La prima pronuncia favorevole era giunta dal Tar Calabria il 24 luglio, che aveva già respinto la richiesta di misure cautelari avanzata dalla società. L’ordinanza n. 34, emessa dal sindaco Simone Saporito il 24 aprile, aveva imposto a Sorical di effettuare interventi urgenti per riparare la rete fognaria danneggiata. Tra le misure richieste figuravano lo spurgo e la pulizia di un pozzetto intasato, la rimozione di liquami dalla pubblica via e la pulizia dell’area in via Gramsci, nella frazione di Foresta.
Il Tar, presieduto dal magistrato Ivo Correale, aveva stabilito che non vi fosse un pregiudizio grave e irreparabile per Sorical, evidenziando come gli interventi rientrassero nelle normali responsabilità del gestore idrico. In questo contesto, il Tribunale aveva dato priorità all’interesse pubblico, respingendo la richiesta di sospensione dell’ordinanza comunale.
Nonostante la decisione del Tar, Sorical ha deciso di presentare un ulteriore ricorso al Consiglio di Stato, che, il 27 agosto, ha confermato la posizione dell’amministrazione comunale. La società ha sostenuto che l’intervento richiesto fosse al di fuori delle sue competenze, in quanto riguardava una tubatura interna a una proprietà privata e che fossero assenti i requisiti di urgenza.
Tuttavia, il Consiglio di Stato ha ritenuto che non vi fosse un rischio imminente di danno grave e irreparabile per Sorical.
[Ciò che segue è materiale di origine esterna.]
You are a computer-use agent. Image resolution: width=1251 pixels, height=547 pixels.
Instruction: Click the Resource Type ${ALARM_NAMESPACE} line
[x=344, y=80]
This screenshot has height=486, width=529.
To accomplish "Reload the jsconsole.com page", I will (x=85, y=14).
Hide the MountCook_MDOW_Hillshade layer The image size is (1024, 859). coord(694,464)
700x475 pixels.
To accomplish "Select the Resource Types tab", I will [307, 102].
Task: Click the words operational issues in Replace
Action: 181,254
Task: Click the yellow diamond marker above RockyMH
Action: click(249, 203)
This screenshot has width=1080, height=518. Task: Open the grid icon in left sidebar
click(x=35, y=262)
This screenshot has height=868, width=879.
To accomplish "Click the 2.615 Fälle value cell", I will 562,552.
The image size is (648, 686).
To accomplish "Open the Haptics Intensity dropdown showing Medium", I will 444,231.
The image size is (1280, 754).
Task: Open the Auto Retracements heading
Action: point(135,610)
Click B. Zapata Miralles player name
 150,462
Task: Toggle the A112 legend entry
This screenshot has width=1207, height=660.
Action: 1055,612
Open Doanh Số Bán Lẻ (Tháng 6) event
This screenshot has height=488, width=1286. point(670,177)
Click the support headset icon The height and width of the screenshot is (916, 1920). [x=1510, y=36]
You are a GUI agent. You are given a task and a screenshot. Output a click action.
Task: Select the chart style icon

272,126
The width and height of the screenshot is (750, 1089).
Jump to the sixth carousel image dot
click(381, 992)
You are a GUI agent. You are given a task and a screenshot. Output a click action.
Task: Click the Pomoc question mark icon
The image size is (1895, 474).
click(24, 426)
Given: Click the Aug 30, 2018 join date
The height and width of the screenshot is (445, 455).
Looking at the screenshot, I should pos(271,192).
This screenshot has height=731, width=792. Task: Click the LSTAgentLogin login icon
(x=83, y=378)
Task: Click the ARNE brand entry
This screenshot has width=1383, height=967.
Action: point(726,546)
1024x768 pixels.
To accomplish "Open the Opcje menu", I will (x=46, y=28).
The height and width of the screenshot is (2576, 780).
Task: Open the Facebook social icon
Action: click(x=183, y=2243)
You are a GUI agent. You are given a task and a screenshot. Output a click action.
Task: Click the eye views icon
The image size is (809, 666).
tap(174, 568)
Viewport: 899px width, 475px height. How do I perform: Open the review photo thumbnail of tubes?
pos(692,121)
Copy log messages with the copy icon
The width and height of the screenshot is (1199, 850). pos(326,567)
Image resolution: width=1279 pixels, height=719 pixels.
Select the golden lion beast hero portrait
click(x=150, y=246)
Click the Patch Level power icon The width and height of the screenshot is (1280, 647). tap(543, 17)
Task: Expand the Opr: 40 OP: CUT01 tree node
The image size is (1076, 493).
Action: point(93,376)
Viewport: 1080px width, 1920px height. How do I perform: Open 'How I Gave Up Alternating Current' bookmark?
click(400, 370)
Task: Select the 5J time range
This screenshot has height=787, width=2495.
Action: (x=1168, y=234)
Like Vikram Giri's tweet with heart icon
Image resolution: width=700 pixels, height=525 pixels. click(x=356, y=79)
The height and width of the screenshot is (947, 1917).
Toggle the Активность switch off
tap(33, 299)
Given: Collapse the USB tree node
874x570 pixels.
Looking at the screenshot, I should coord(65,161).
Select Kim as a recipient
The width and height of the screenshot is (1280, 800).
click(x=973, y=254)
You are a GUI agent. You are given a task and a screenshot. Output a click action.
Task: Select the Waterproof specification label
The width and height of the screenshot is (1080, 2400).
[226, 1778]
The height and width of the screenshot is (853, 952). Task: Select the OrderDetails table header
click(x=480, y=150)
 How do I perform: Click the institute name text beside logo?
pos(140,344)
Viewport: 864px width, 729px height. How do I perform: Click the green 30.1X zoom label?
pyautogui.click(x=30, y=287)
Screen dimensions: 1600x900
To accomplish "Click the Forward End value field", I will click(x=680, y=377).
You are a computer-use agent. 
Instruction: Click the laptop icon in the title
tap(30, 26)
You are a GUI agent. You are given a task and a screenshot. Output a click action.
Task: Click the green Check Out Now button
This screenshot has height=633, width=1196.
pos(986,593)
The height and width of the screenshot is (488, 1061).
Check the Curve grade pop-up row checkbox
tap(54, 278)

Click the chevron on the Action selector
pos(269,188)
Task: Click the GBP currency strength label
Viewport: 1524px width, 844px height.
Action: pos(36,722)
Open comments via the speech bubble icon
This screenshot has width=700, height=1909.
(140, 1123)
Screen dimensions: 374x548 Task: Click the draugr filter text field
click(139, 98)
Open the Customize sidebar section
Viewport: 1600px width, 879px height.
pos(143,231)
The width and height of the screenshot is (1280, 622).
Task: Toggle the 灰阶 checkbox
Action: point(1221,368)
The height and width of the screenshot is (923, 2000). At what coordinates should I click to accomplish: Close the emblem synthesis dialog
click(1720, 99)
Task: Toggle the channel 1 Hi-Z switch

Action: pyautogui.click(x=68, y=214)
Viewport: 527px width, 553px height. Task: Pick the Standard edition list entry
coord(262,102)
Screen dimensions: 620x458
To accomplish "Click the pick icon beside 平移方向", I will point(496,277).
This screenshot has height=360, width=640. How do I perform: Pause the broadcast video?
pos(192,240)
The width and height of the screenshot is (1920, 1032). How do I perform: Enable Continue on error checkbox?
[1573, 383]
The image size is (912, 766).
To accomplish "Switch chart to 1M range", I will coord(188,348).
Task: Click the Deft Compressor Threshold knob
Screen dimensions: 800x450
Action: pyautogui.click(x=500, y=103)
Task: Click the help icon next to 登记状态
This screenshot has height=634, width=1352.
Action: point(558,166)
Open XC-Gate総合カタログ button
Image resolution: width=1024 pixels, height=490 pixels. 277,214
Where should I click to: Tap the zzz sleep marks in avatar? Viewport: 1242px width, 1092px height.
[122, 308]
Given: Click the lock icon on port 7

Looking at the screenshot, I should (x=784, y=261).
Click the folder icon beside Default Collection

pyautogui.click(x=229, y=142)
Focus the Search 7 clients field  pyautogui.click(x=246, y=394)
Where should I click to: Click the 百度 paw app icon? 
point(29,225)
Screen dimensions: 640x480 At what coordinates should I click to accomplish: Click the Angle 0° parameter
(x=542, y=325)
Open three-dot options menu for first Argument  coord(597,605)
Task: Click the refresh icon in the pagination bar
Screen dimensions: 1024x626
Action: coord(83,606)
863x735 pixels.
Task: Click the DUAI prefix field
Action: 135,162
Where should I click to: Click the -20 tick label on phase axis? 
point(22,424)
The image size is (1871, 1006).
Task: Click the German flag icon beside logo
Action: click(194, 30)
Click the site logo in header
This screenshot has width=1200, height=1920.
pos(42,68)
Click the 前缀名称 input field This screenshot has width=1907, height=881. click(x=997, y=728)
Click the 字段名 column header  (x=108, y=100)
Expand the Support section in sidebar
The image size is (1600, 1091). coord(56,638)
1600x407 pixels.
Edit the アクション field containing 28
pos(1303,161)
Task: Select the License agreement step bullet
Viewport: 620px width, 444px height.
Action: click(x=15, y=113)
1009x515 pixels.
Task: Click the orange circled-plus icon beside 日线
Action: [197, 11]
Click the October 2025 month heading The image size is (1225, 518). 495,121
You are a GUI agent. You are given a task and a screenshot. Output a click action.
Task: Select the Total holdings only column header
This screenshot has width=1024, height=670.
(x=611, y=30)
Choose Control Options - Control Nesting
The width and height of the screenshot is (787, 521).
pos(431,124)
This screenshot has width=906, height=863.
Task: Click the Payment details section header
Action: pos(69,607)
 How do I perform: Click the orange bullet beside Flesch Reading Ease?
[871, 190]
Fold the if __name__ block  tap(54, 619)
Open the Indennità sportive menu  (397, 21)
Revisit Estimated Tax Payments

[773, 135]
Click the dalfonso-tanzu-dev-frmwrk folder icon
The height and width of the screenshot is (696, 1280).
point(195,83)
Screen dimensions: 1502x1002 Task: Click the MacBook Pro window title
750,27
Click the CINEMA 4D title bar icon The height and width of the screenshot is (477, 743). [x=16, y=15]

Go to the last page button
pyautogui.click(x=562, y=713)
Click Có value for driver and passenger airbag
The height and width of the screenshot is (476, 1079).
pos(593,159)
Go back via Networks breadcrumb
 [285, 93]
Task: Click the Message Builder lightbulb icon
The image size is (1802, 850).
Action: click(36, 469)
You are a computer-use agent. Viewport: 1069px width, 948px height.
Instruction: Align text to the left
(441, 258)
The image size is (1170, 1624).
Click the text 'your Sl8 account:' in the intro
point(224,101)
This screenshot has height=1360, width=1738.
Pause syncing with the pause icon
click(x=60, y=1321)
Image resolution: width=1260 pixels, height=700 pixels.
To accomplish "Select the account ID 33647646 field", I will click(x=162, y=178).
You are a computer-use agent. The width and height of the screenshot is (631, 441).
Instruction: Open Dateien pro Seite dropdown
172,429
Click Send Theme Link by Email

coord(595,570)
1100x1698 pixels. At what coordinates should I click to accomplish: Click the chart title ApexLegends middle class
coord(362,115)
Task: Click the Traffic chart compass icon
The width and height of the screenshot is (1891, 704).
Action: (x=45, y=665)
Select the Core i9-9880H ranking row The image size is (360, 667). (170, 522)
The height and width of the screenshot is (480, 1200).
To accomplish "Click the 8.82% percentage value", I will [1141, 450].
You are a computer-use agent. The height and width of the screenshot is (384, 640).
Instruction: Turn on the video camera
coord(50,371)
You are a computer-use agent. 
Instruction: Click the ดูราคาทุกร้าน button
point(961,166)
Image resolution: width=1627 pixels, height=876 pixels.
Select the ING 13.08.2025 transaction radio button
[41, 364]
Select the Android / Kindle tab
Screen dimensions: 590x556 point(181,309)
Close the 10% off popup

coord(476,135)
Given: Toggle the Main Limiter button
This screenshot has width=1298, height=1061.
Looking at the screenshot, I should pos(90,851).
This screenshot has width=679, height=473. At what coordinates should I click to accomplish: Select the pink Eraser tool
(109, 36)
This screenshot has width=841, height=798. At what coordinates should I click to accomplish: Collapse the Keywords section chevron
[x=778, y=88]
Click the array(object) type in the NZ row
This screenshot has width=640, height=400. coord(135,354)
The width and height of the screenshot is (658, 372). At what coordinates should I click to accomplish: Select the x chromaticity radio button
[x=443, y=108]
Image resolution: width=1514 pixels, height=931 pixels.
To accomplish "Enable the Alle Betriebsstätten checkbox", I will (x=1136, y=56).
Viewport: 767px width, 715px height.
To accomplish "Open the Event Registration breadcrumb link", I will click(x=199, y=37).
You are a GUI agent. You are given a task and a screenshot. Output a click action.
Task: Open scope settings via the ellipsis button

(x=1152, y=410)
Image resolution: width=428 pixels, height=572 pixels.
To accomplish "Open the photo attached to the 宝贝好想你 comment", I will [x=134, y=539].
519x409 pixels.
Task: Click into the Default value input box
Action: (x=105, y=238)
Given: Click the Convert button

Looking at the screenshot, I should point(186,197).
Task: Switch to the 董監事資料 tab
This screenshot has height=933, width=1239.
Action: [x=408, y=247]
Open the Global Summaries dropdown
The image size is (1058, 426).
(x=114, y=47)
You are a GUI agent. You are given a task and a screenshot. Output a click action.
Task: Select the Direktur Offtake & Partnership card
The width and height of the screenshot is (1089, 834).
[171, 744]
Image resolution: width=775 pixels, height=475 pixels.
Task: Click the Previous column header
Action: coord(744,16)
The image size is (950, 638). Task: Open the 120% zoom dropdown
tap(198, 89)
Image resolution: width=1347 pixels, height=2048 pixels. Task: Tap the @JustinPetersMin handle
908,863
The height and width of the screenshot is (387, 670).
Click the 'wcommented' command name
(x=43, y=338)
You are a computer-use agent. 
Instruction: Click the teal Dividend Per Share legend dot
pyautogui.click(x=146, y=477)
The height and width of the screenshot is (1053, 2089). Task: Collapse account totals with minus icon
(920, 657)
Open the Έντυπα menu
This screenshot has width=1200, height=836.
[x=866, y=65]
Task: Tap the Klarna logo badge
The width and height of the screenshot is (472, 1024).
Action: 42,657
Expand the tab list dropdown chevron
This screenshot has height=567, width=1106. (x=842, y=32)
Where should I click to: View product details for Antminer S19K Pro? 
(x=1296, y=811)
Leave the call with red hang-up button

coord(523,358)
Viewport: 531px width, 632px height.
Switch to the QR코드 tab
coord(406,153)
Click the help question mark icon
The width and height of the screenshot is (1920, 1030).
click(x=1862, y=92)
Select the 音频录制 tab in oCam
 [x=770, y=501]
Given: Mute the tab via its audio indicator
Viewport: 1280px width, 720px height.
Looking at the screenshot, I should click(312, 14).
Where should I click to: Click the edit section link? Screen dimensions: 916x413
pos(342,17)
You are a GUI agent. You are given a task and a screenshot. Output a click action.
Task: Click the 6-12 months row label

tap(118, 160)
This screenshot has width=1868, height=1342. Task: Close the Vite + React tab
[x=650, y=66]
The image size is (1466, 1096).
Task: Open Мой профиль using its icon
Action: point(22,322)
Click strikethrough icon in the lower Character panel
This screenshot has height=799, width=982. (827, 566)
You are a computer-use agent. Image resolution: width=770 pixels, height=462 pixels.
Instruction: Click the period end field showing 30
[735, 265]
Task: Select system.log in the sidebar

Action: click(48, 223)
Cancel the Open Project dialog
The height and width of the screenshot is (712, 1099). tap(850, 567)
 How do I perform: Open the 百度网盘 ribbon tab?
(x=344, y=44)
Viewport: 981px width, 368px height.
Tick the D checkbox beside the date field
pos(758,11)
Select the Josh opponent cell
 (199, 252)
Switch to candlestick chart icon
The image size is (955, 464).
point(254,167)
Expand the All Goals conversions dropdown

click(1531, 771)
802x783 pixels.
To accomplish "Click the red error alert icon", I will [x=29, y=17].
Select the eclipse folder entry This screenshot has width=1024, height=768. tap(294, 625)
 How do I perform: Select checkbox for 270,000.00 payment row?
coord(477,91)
Ha inoltre sottolineato che, sebbene gli interventi comportassero costi per la società, non avrebbero costituito un danno irreparabile, in quanto risarcibile dal proprietario dell’area.
Infine, è stata rimarcata l’importanza di interventi tempestivi per salvaguardare la salute pubblica, come evidenziato nella richiesta dell’ordinanza comunale. Il sindaco Simone Saporito ha espresso soddisfazione per l’esito della vicenda, confermando la legittimità delle azioni intraprese.